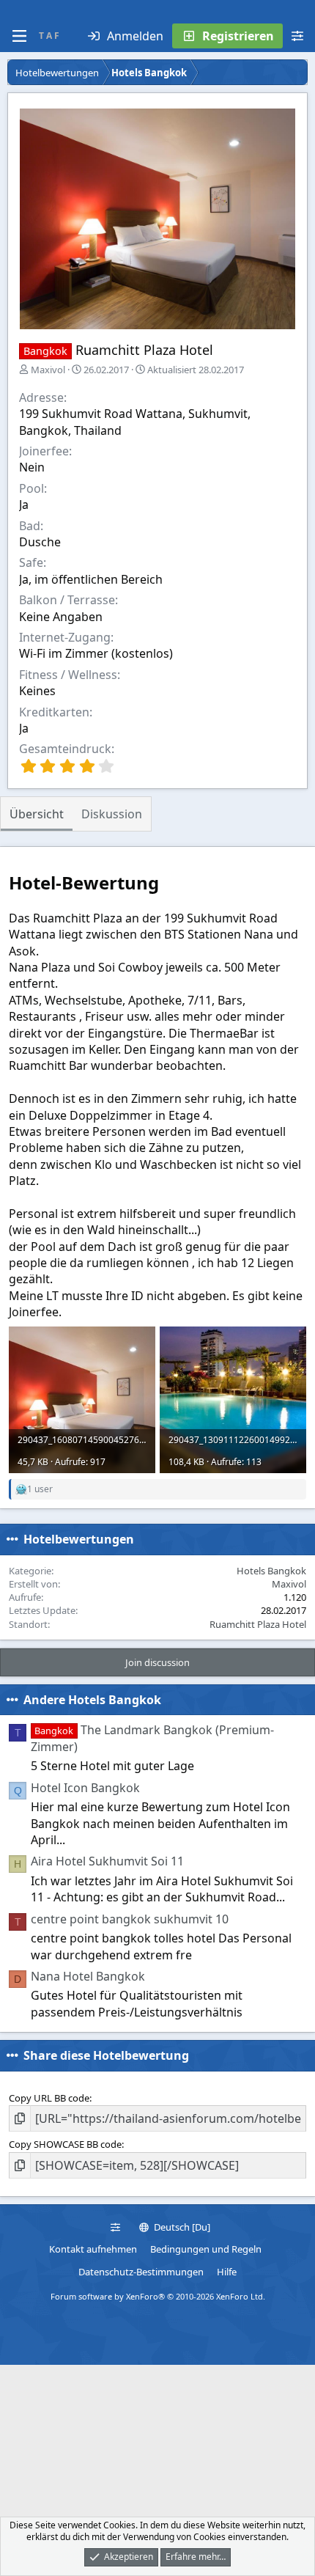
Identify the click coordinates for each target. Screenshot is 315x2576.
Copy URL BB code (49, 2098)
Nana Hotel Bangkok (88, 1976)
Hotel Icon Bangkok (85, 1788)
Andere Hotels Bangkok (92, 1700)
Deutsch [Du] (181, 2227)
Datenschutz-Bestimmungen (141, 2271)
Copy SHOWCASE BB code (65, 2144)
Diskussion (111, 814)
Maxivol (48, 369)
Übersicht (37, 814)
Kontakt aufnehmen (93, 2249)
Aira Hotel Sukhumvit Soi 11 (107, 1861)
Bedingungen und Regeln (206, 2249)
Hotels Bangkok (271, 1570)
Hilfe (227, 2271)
...
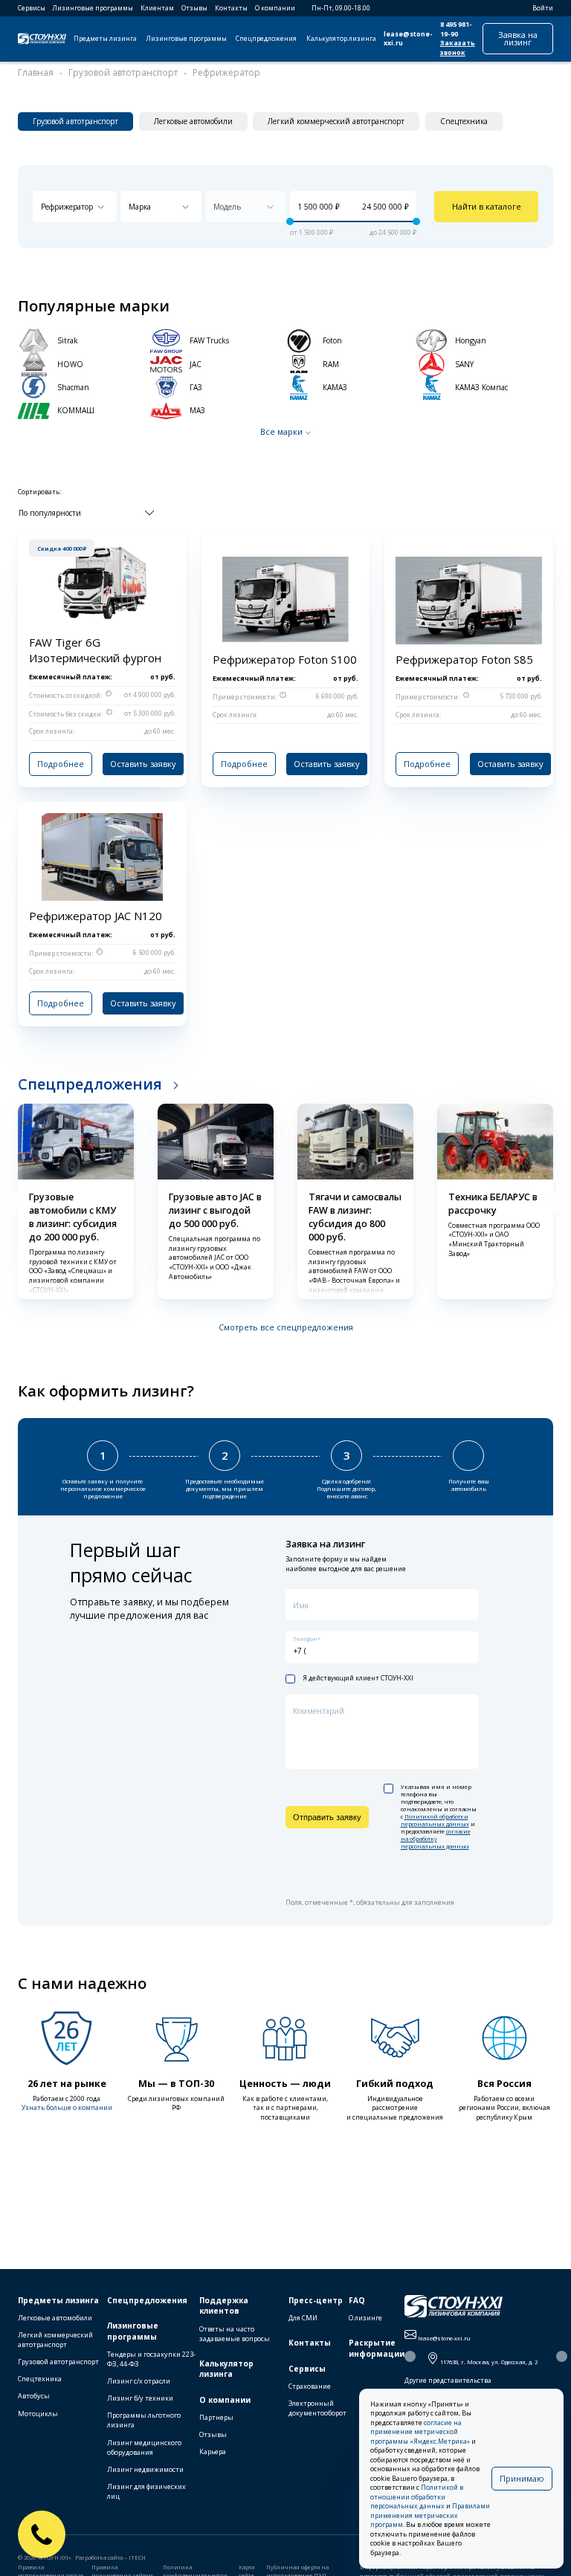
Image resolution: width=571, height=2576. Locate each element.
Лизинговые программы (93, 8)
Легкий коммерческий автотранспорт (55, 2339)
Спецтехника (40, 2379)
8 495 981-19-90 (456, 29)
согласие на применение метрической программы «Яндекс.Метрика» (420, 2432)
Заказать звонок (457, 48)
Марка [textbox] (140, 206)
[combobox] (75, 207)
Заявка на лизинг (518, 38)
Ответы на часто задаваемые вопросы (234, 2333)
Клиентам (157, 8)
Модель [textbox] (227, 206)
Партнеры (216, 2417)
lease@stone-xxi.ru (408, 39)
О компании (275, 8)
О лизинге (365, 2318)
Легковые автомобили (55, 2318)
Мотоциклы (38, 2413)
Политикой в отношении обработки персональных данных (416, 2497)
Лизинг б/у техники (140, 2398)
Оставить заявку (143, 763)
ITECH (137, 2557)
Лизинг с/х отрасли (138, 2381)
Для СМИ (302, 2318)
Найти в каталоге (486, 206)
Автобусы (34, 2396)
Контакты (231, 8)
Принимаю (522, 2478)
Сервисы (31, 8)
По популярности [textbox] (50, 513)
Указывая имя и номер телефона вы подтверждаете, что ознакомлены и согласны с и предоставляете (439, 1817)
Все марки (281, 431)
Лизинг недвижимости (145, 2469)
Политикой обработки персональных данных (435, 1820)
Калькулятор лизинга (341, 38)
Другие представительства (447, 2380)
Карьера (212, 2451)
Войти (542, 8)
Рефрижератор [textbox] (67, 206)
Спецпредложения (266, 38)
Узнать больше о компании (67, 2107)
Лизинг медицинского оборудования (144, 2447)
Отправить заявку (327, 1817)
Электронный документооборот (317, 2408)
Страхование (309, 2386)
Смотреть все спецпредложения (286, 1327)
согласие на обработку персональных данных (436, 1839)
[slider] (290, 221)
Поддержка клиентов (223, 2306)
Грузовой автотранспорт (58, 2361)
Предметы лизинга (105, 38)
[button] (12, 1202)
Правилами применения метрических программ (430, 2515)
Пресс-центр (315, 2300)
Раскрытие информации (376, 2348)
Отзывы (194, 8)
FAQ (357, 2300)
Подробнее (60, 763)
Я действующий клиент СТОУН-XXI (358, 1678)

## DESCRIPTION OF THE TASK
Would you print, exactly as written, every line above from the one holding "Заказать звонок (457, 48)" through the one holding "Легковые автомобили (55, 2318)", with both included and no other lines?

## EXERCISE OUTPUT
Заказать звонок (457, 48)
Марка [textbox] (140, 206)
[combobox] (75, 207)
Заявка на лизинг (518, 38)
Ответы на часто задаваемые вопросы (234, 2333)
Клиентам (157, 8)
Модель [textbox] (227, 206)
Партнеры (216, 2417)
lease@stone-xxi.ru (408, 39)
О компании (275, 8)
О лизинге (365, 2318)
Легковые автомобили (55, 2318)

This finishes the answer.